Given problem = Convert the lines into a numbered list, starting at the line that contains "Click the Envision Virgin Racing car icon" and continuing through the last line, with blank lines and pictures left out.

--- Start of Material shown ---

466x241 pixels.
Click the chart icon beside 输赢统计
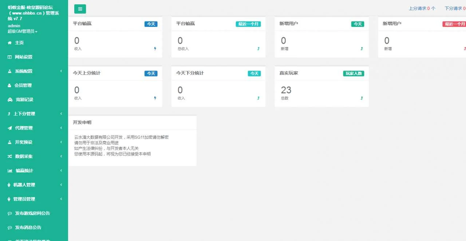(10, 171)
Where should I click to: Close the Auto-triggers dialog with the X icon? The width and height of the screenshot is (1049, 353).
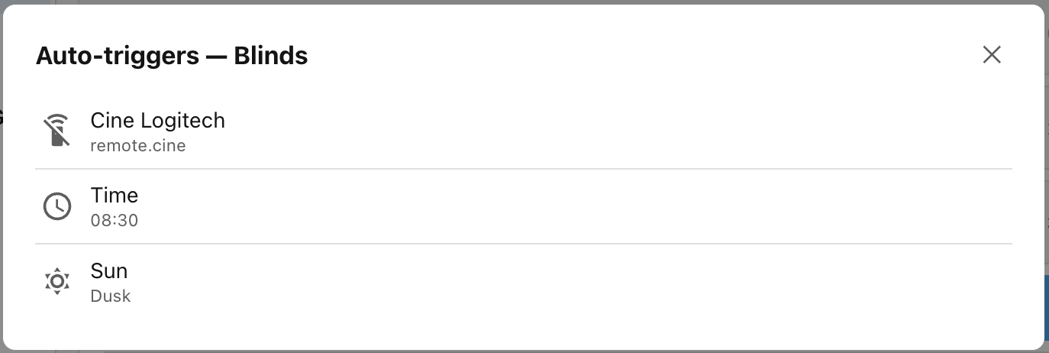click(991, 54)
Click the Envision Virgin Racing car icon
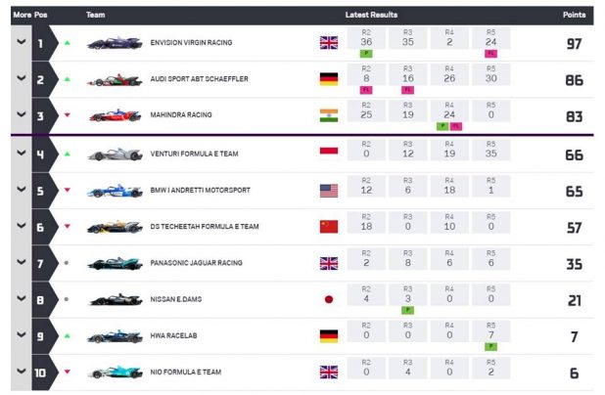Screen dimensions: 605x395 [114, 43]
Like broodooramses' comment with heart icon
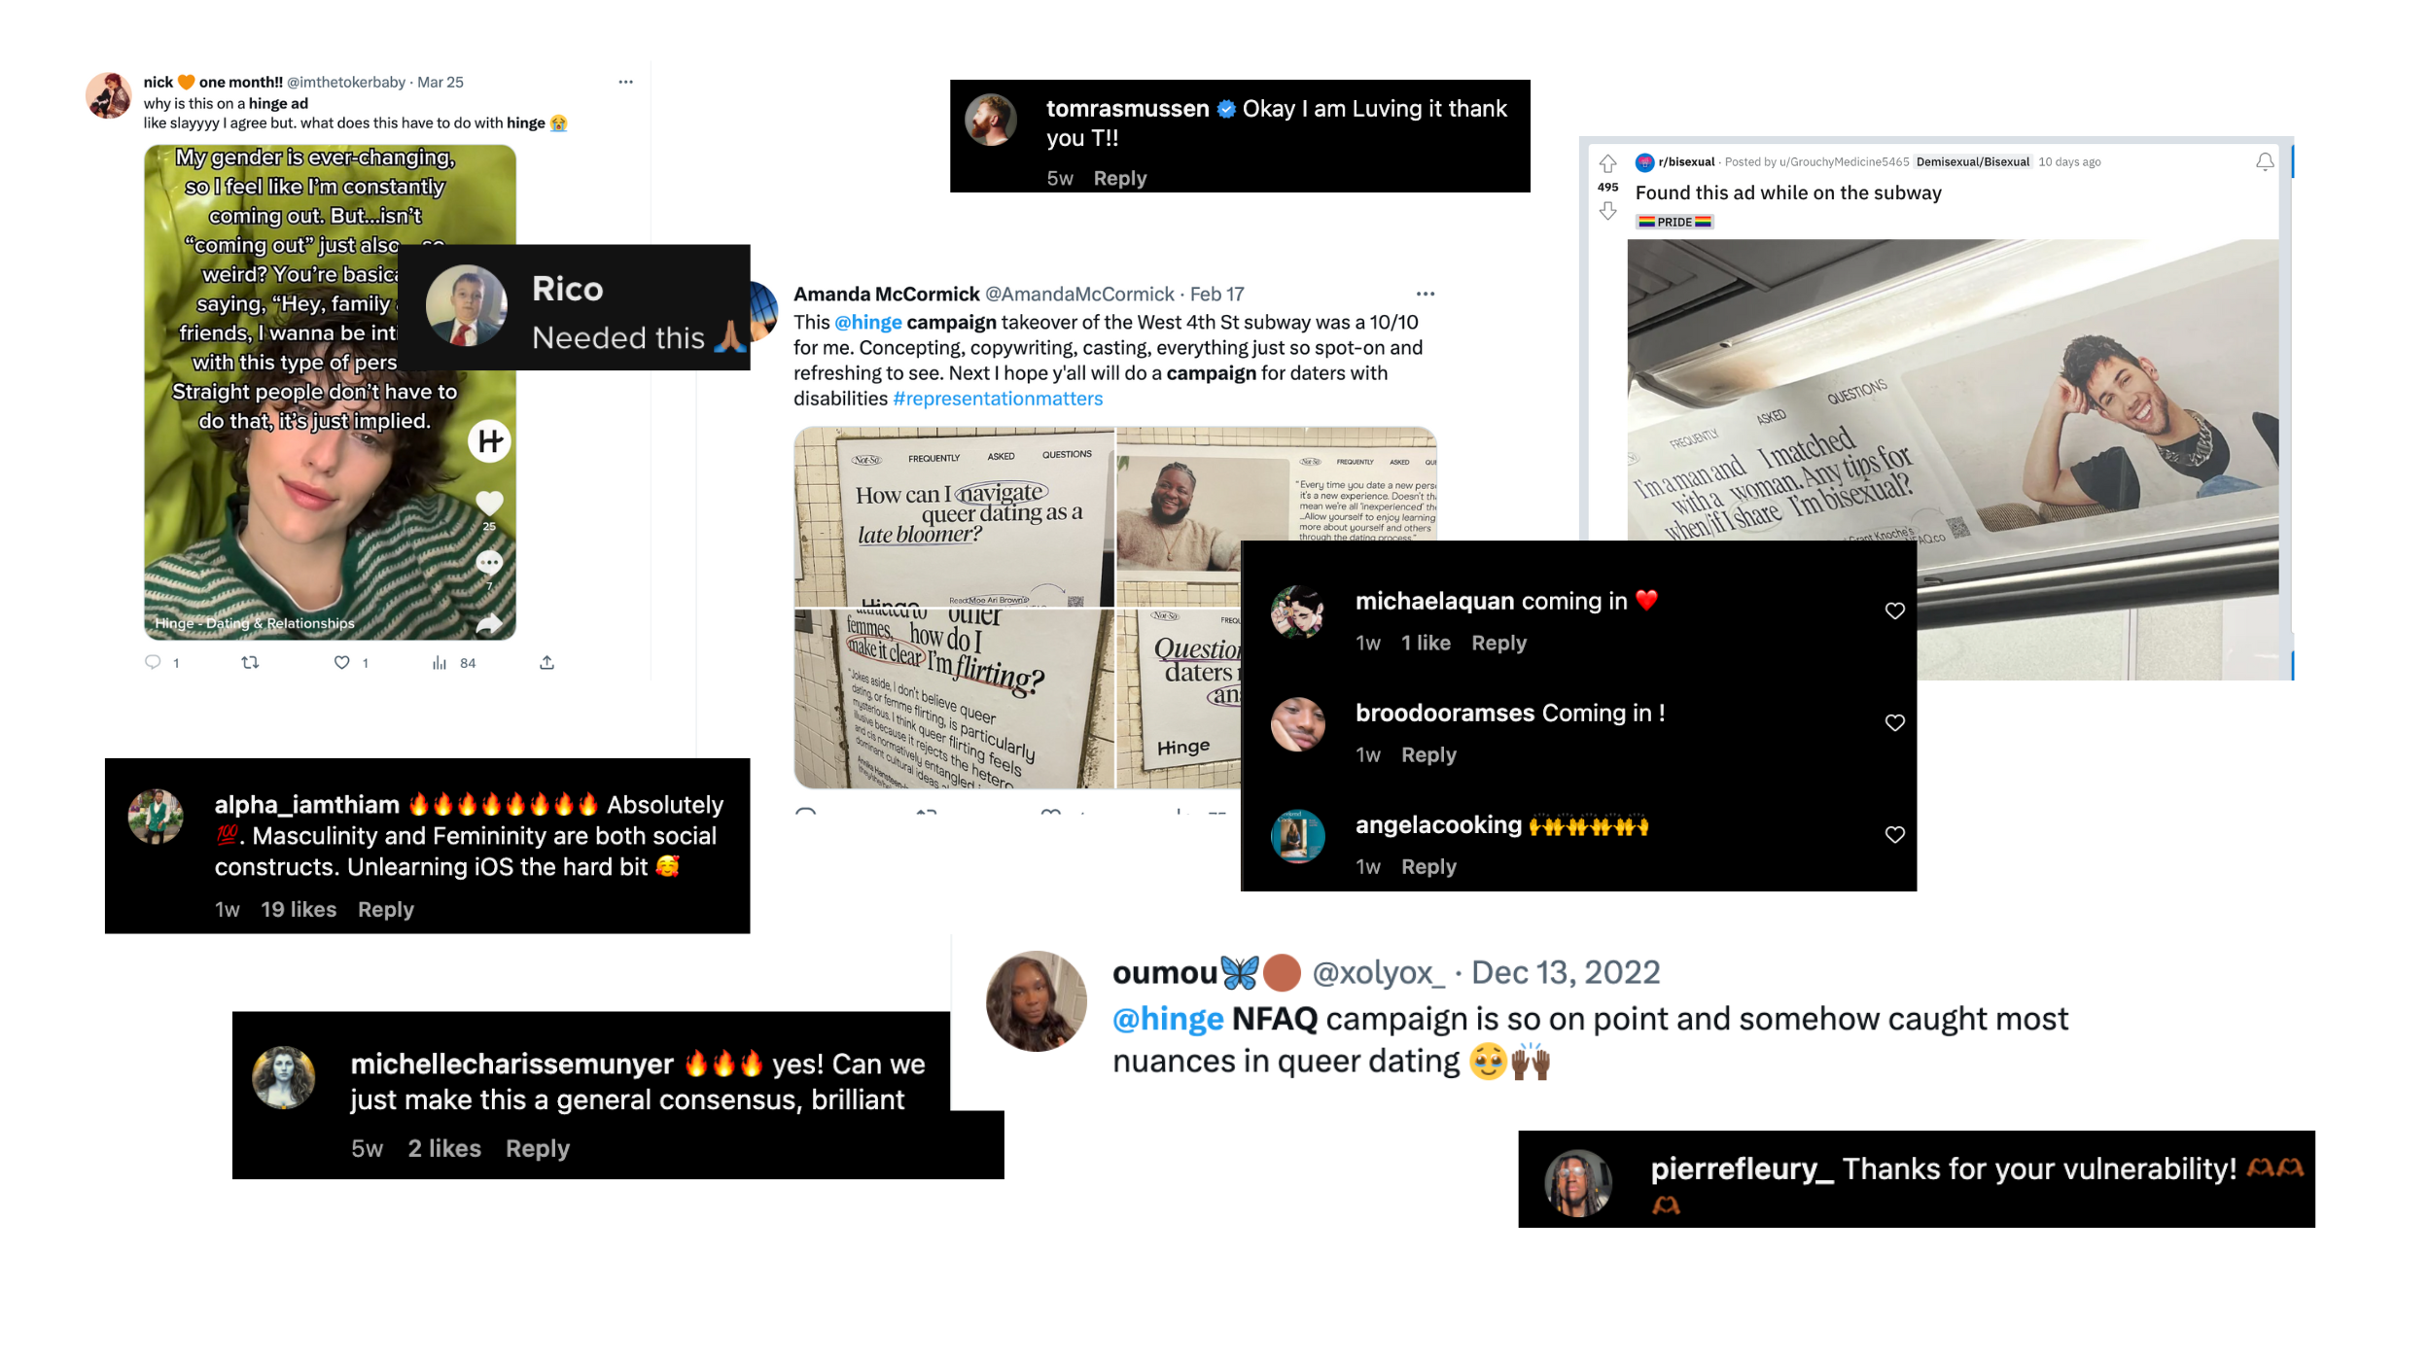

--- End of Material shown ---

Answer to the problem =
1. Click the Envision Virgin Racing car icon
2. Screen dimensions: 605x395 [114, 43]
3. Like broodooramses' comment with heart icon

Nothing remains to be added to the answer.